Diskusi usai nonton bareng Pesta Babi yang digelar Forum Jurnalis Perempuan Indonesia (IDN Times/Indah Permata Sari)

Fotografer Mafa Yulie, yang memandu diskusi menyebut situasi saat ini membuat ruang diskusi harus dilakukan secara gerilya.

Bagi Mafa, negara memang sudah tidak baik-baik saja. Sebab, saat ini kita juga bergerilya untuk menyampaikan informasi lewat akar rumput dan diskusi kecil-kecil. Ini salah satu pilihan.

Ia menyinggung performance journalism yang dikembangkan FJPI sebagai cara menyampaikan informasi yang tidak terjangkau media arus utama.

Sementara itu, inisiator nobar sekaligus jurnalis senior Awi menjelaskan alasan menggelar pemutaran film tersebut.

"Film-film Dandhy Laksono ini selalu membongkar hal yang selama ini kita nggak tahu. Film ini media advokasi supaya kita tahu masalahnya, lalu tahu apa yang harus dilakukan," kata Awi.

Ia menyebut Pesta Babi relevan dengan kondisi di Sumut, di mana konflik antara masyarakat adat dan perusahaan masih marak.

"Hutan ini adalah supermarket bagi masyarakat. Kalau isi supermarketnya sudah hangus, mereka mau makan apa? Hutan itu jantung kehidupan," ujarnya, mengutip narasi dalam film.

Awi juga menyoroti sosok perempuan Papua seperti Yasinta Moiwend dari suku Marind, Papua Selatan, yang berani bersuara di Jakarta untuk mempertahankan hutan mereka.

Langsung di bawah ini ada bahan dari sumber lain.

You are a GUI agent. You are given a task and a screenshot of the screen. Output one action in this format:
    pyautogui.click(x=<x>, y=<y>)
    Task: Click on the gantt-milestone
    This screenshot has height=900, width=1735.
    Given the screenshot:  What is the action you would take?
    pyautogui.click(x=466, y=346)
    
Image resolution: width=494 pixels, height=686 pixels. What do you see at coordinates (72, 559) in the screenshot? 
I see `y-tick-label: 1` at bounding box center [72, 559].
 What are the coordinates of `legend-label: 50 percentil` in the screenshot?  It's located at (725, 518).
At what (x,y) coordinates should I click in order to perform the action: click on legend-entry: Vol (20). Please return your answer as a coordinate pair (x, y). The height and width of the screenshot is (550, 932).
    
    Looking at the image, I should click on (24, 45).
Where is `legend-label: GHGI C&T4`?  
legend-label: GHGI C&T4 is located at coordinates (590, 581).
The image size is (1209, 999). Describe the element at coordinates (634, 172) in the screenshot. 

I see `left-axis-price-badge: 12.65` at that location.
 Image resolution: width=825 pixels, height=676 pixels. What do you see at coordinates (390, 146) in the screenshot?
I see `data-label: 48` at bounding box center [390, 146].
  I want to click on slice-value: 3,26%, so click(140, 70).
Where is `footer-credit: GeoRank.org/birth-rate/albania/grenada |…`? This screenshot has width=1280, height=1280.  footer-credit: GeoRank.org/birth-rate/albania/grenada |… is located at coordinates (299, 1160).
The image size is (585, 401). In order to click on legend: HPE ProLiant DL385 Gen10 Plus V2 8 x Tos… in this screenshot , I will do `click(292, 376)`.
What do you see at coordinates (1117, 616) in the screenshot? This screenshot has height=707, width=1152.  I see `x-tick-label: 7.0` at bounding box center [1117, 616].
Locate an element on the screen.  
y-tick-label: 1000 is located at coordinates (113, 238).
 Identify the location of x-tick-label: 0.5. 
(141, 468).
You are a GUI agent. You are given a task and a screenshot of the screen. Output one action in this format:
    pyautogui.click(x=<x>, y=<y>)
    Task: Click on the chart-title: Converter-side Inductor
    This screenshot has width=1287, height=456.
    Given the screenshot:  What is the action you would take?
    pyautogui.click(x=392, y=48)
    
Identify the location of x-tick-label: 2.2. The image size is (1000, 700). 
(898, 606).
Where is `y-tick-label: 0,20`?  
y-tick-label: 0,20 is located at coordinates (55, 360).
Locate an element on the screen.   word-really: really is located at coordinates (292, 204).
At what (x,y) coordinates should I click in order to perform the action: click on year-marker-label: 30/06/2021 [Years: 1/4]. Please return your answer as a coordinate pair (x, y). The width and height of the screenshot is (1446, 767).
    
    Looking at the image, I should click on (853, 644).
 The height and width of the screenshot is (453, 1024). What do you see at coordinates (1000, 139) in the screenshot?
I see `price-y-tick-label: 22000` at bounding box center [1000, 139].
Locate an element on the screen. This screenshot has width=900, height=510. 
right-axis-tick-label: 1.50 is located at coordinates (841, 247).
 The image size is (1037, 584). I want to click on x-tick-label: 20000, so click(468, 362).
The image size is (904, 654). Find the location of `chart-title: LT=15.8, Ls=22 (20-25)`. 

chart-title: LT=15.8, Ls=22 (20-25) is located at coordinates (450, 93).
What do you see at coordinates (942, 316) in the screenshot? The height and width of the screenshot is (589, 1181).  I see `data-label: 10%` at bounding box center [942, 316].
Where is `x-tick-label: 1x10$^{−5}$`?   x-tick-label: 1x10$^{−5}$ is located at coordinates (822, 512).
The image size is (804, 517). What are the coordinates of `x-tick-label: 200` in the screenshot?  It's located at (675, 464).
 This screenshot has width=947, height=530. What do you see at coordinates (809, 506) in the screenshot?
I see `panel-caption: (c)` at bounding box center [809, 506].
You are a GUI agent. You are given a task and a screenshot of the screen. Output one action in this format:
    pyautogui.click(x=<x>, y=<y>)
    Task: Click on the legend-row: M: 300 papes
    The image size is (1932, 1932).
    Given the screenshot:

"Saya menangis ketika menonton. Mereka datang dari balik gunung, dari balik hutan, ke Jakarta dengan berani berjuang membela Tanah Papua, menyuarakan aspirasi mereka. Itu luar biasa," tuturnya.

Sementara itu Hafiz Taadi, seniman dari Taman Budaya Medan (TBM) menyampaikan, apa yang terjadi pada Tanah Papua seperti yang digambarkan di film adalah perampasan dengan terang benderang. “Media harus terus menerus memberitakan ini,” kata Hafiz. Dari kacamata kebudayaan Hafiz melihat, pemerintah seharusnya tidak mencampuri semua hal.

Diskusi ditutup dengan seruan untuk memperkuat jejaring dan konsolidasi masyarakat sipil. Bagi para peserta, nobar Pesta Babi bukan sekadar nonton film, tapi pemantik gerakan untuk menjaga hutan dan hak masyarakat adat.